**WHAT YOU HAVE TO DO**
Where the entries below show "Open the 'все выезды' link", begin there and print that line and all following lines exactly, through the last, omitting pictures.

**STUDY MATERIAL**

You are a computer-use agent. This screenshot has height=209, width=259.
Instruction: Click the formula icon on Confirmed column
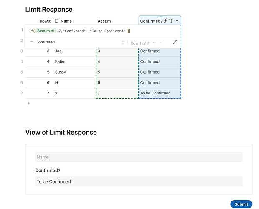[x=165, y=21]
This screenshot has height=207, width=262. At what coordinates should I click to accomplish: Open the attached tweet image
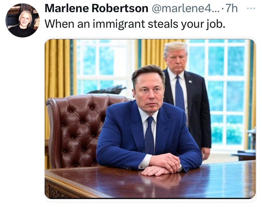tap(150, 119)
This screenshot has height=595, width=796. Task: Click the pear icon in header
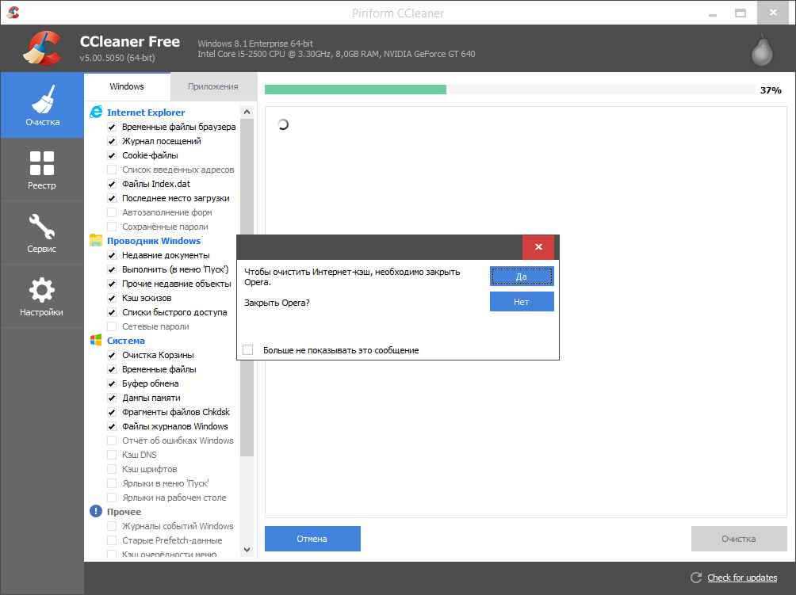(762, 50)
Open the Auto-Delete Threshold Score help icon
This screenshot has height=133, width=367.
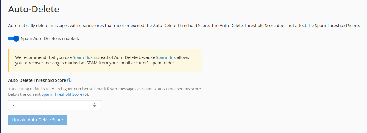70,80
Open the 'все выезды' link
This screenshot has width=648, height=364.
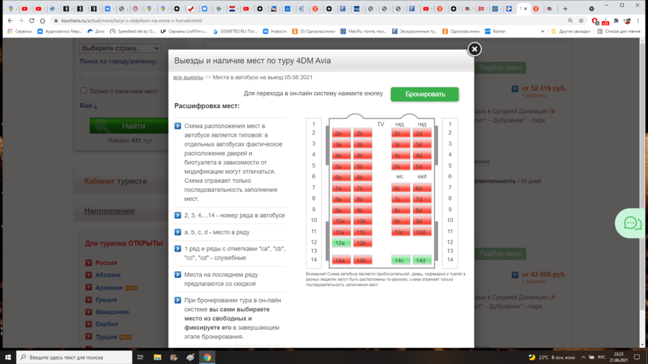tap(188, 77)
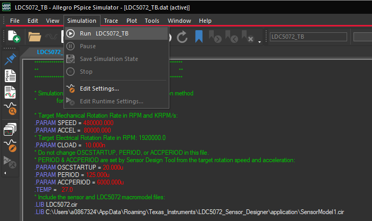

**RESULT**
Open the 'все выезды' link
This screenshot has width=648, height=364.
tap(188, 77)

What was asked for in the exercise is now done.